Task item
Your copy starts at the line containing "Click the aerial factory photo thumbnail" and ends at the last line below. Copy exactly, without pictures.

Supplied data
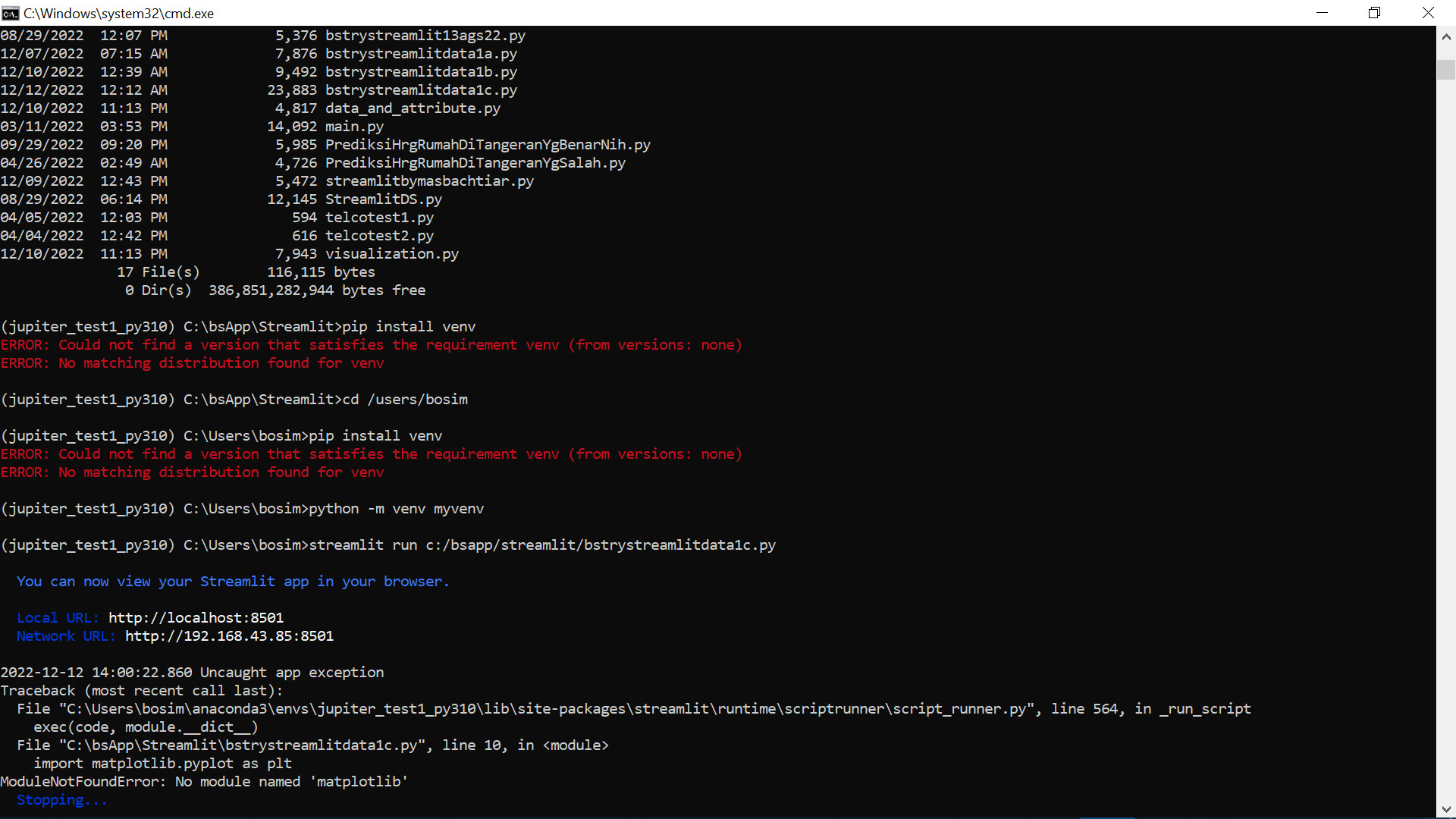1456x819 pixels.
Task: Click the ModuleNotFoundError message line
Action: point(204,781)

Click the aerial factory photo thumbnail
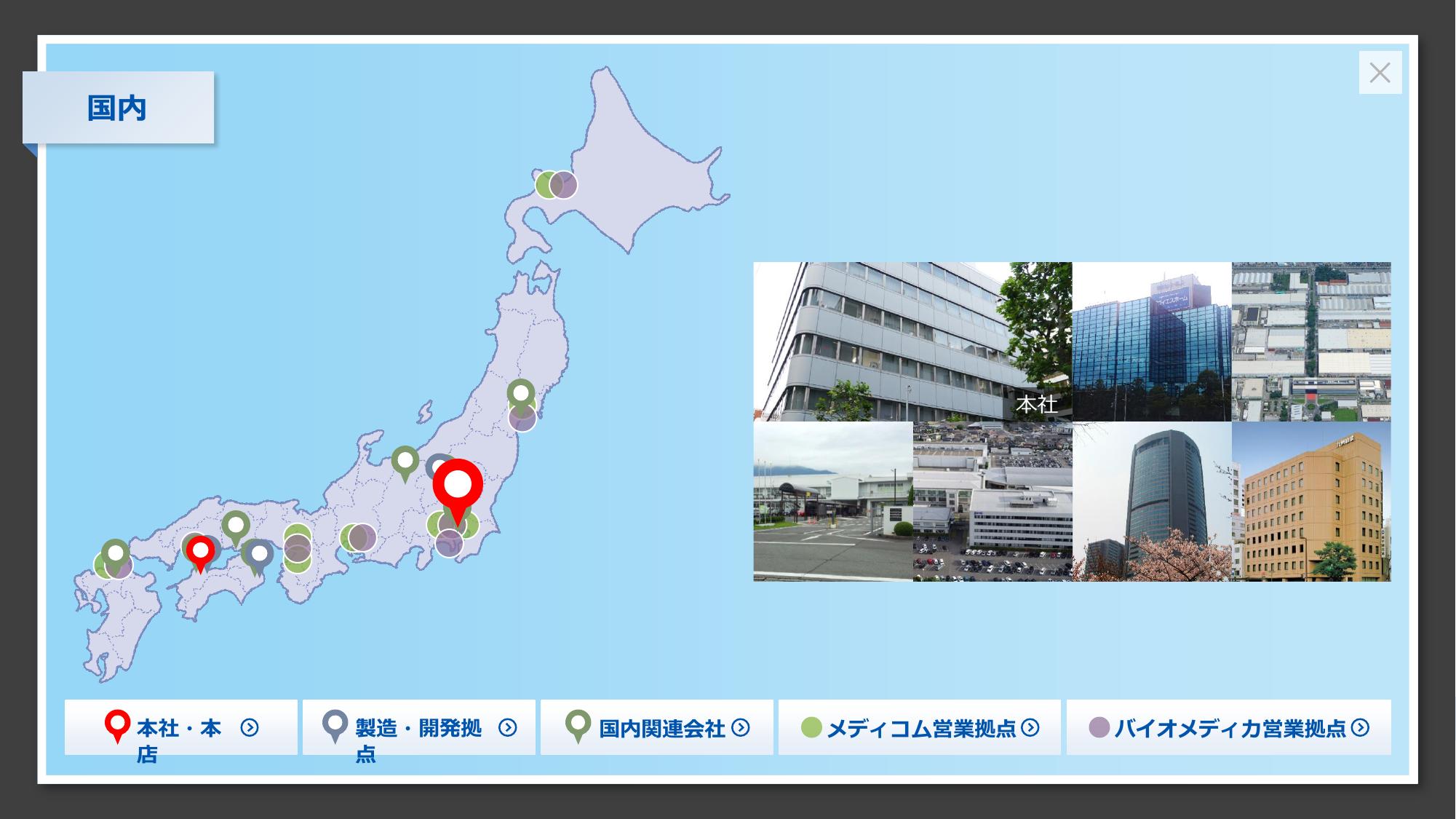pos(1310,341)
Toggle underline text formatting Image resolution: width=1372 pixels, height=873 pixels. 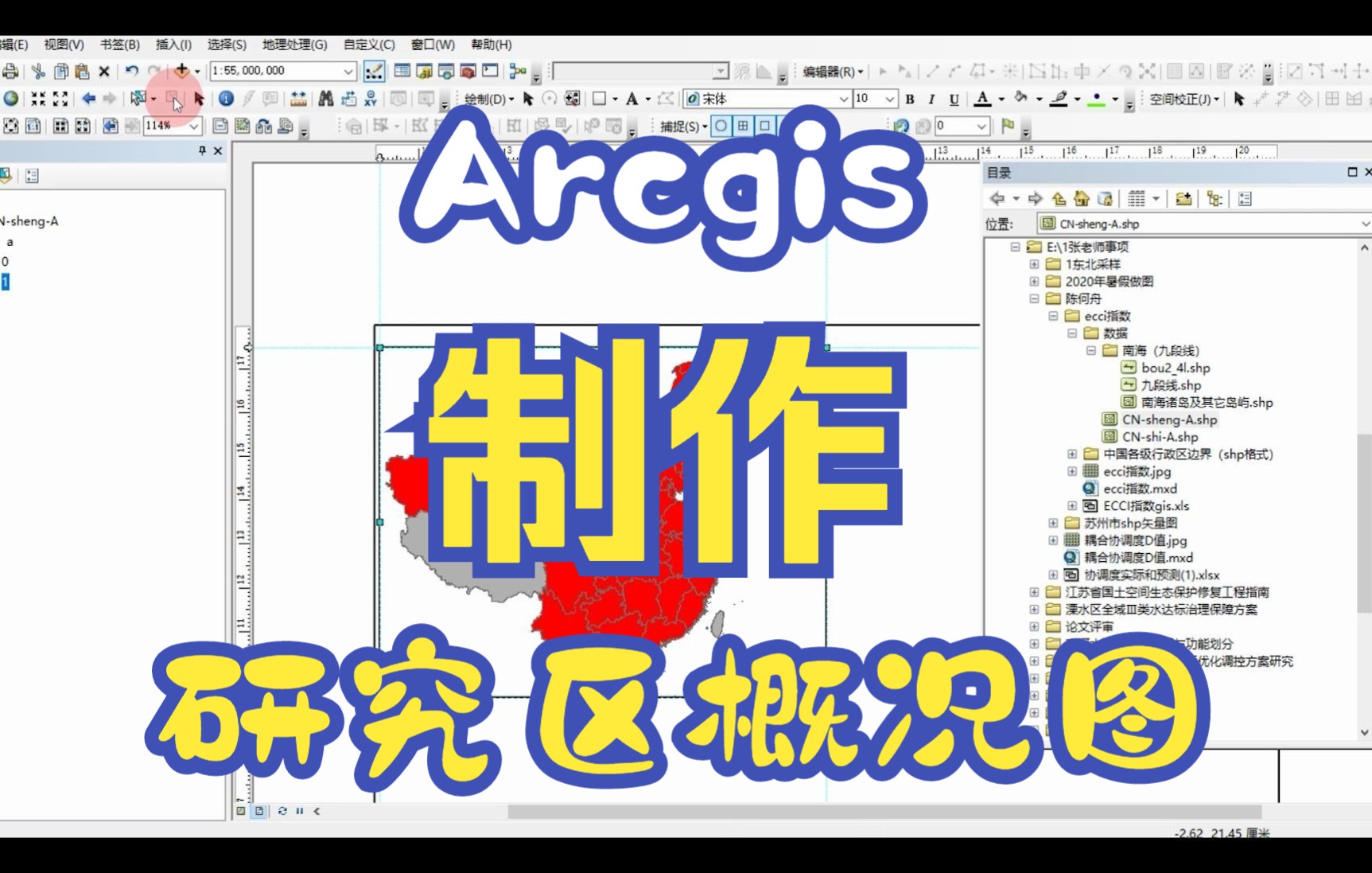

Output for this task
Click the aerial factory photo thumbnail
pos(1310,341)
Toggle underline text formatting Image resolution: width=1372 pixels, height=873 pixels. 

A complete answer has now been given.